I've been working on a question that I'm now stuck on. I need to:
Determine the transfer function and poles-zeros of:
$y[n]=0.5y[n-1]-0.25y[n-2]+x[n]$
So far I've carried out a z-transform in order to get the transfer function (but that's the easy bit)

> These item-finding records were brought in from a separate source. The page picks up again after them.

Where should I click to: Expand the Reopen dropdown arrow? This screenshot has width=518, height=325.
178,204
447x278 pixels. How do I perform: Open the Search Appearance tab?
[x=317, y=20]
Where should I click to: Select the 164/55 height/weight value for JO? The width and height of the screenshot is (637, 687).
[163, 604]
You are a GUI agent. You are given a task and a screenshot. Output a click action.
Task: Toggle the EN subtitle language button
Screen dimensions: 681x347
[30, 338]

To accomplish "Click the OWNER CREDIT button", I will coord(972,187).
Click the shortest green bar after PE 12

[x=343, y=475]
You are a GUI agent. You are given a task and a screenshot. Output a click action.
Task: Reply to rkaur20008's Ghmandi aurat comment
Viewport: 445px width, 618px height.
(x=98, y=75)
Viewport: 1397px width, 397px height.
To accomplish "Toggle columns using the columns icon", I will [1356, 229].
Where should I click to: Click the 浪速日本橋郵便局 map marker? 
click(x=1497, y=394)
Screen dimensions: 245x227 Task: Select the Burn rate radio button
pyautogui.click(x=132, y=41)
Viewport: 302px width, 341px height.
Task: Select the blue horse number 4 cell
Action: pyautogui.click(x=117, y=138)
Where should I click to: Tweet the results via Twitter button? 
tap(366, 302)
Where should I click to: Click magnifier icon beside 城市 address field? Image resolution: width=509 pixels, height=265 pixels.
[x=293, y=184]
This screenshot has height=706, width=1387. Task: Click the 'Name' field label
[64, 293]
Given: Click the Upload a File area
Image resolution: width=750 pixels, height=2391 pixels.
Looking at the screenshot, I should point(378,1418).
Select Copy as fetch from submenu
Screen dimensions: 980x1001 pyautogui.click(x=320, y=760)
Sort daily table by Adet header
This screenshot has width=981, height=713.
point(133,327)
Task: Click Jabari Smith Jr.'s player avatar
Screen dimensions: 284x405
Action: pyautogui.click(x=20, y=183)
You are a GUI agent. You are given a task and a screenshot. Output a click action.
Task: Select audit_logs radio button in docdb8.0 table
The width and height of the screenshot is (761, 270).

\begin{equation} H(Z)={1\over 1-\frac12{z^{-1}}+\frac14{z^{-2}}}. \end{equation}
However I'm not sure what to do next. The mark scheme basically states:
\begin{equation}{1\over(1-re^{j\theta})(1-re^{-j\theta})}\end{equation} where $r=0.5$ and $\theta=\frac\pi3$
What steps do I need to take to get from the transfer function to the above?
Thanks
\begin{equation} H(z)=\frac{1}{1-\frac12{z^{-1}}+\frac14{z^{-2}}} \end{equation}
First pull through a $z^{-2}$ in the denominator and then move it up the the numerator
\begin{equation} H(z)=\frac{z^2}{z^2-\frac12{z}+\frac14{}} \end{equation}
For the poles, you have to find the roots of the quadratic $z^2-\frac12{z}+\frac14{}$. We can use the quadratic formula if we like;
$$ z_p = \frac{1}{4}\pm\sqrt{\frac{1}{16}-\frac{1}{4}} = \frac{1}{4}\pm \frac{j\sqrt{3}}{4}=\frac{1}{2}e^{\pm j\pi/3}, $$ where the last equality is conversion to polar form of a complex number. So you have \begin{equation} H(z)=\frac{z^2}{(z-\frac{1}{4}- \frac{j\sqrt{3}}{4})(z-\frac{1}{4}+ \frac{j\sqrt{3}}{4})}=\frac{z^2}{(z-\frac{1}{2}e^{ j\pi/3})(z-\frac{1}{2}e^{- j\pi/3})} \end{equation}
The denominator shows a complex conjugate pair of poles, and the numerator shows a double-zero at $z=0$.